++++ RECORDS PROVIDED ++++
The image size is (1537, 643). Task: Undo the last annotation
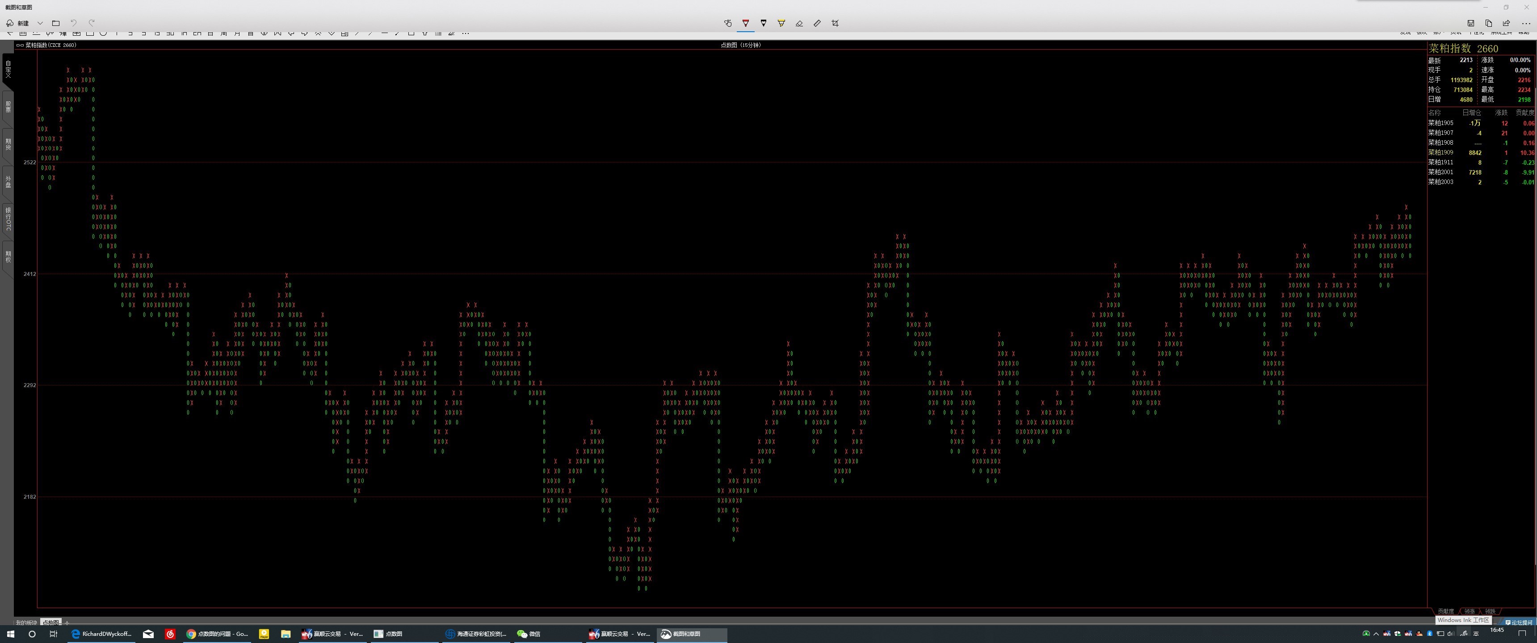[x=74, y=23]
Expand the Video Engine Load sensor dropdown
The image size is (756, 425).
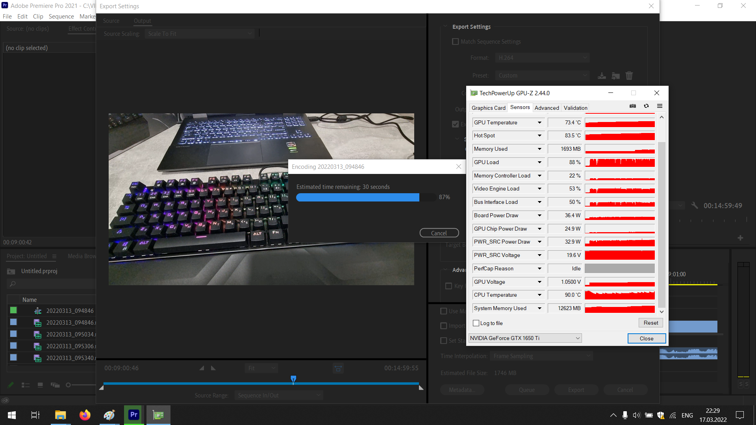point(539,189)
++++
Only the text of the records above is to be reproduced, exactly as given; the pictures are dropped.

The image size is (1537, 643). Task: Undo the last annotation
[x=74, y=23]
Expand the Video Engine Load sensor dropdown
The image size is (756, 425).
point(539,189)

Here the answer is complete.